Misurata politician Abdul Rahman Swehli went to Ukraine to get arms from the Kiev government. His talks occurred almost simultaneously with Tobruk’s House of Representatives’ ‘roving ambassador’ Mohamed Abdulaziz’s visit to Moscow.

Already, Russia is assisting the Tobruk government and specifically General Khalifa Haftar with indirect support from Egypt with Russian weapons. With the General National Congress attempting to buy military equipment from Ukraine, the separatist battle lines drawn in Eastern Ukraine now expands to the Libyan theatre.

Imagine a scenario where Ukrainian arms going to the GNC end up in the control of Daesh (IS).

The ripple effects of the West’s miscalculated actions are moving beyond Libya

The Libyan drama is also moving politically into clashing trajectories.

Aref Ali Nayed, the Libyan Ambassador to the UAE, and Mahmud Jibril, founder of the National Forces Alliance and former president of the National Transitional Council, are both making moves, one assumes, towards a presidential or prime minister’s post in any future reconciliation government.

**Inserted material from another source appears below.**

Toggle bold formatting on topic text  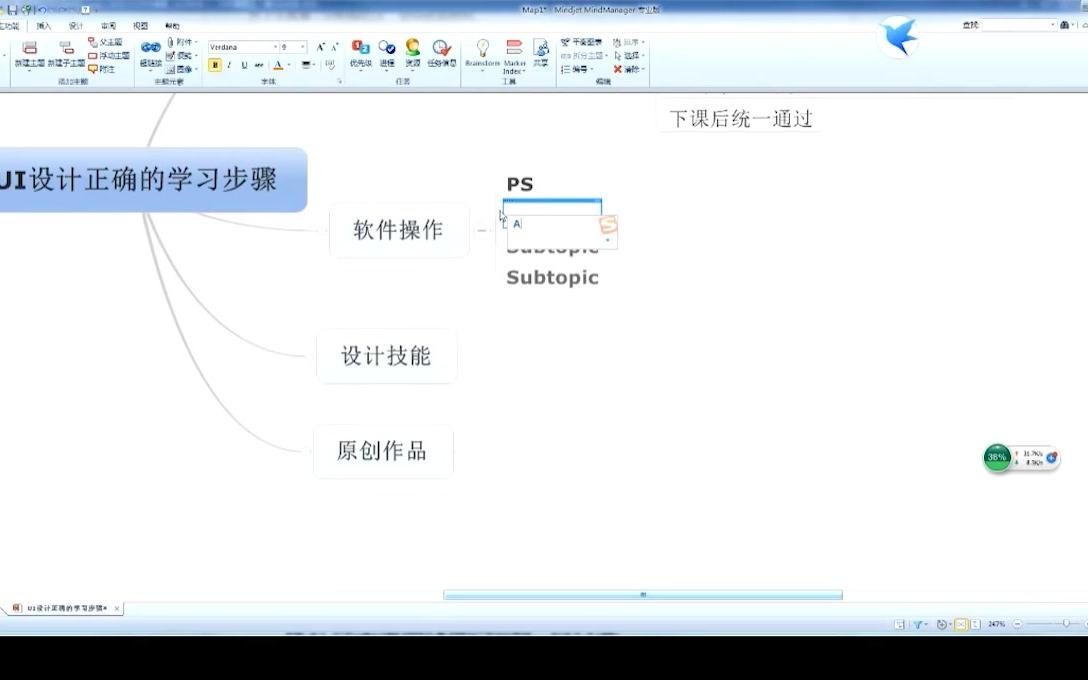click(x=214, y=63)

Both Nayed and Jibril were in Davos during the UN shenanigans in Geneva. Importantly, Nayed is working with the Washington DC-based Sanitas International, a strategic communications firm. He is actively documenting, along with others, Daesh (IS) activity in Libya to build up the case for a possible foreign intervention to wipe out Daesh (IS).

However, it is highly likely that Nayed will be strongly reprimanded by his government in Tobruk for his unauthorised utterances given his position is that of only ambassador to UAE.

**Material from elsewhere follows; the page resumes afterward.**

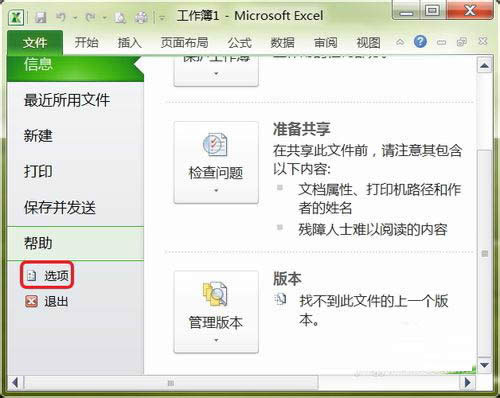This screenshot has width=500, height=398.
Task: Switch to the 开始 ribbon tab
Action: pos(86,43)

As far as Haftar is concerned, though speculation exists that he is at odds with politicians in Tobruk and that he has political ambition, both probably being true, it is safe to say that his place in the military chain of command still means his boss is Prime Minister Abdullah al Thinni. One can only speculate if and how long that will last.

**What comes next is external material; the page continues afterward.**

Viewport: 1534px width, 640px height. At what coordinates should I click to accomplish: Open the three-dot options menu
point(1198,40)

The former leader of the Libyan Islamic Fighting Group, Abdulhakim Belhadj, is also angling for a top position in Libya’s future. He is said to be paying millions of dollars to a PR firm, attaining a top slot in a number of European media interviews.

Ironically, Belhadj targeting Europe with his vision for a new Libya in the wake of the Charlie Hebdo shootings does not play well with those in the West who consider him as a former terrorist.

The Islamic State mercantilist attempts to seize oil fields and territory in Libya is based on the Levantine model. In January alone, IS launched the Corinthia hotel attack that also killed an American and a Frenchman and, previous to that, they abducted 21 Coptic Egyptians in the coastal city of Sirte and have beheaded journalists near the eastern Libyan city of Derna.

Then, IS captured temporarily the Al-Mabruk oil field.

Are they collaborating with elements from the Dawn coalition?

That IS in Libya is galvanising Islamists tied to Libya Dawn can be seen in the actions of the Libya Revolutionaries Operations Room in the wake of the fiery execution of Jordanian pilot Maaz al-Kassasbeh by Daesh (IS).

LROR posted online support for IS by justifying retaliation for “US war crimes” in Iraq. That the Tripoli-based militia is supportive of anti-Western, pro-IS norms signals the clear evolution of violent extremism in Libya. Clearly, Libyan and Western interests are being targeted in the hope that ‘the Crusaders’ will be drawn into Libya for a bloody, epic fight.

A joint statement by the governments of France, Germany, Italy, Spain, the UK as well as the United States, calling for the end of attacks against Libyan oil fields, was issued a few days ago in what appears to be the first formal recognition of the rise of the Islamic State in Libya.

Thus, the Islamic State is also upping its game in Libya. That big sucking sound you hear is a sinkhole where the geopolitical tectonic plates are pulling in the international community and regional players into Libya in future.

BBC Arabic reported recently that the Tobruk government is likely to announce a general amnesty. That might destabilise the Dawn coalition. Let’s hope so because the sooner the important town of Misurata switches sides, the better off Libya will be.

Richard Galustian is a security analyst.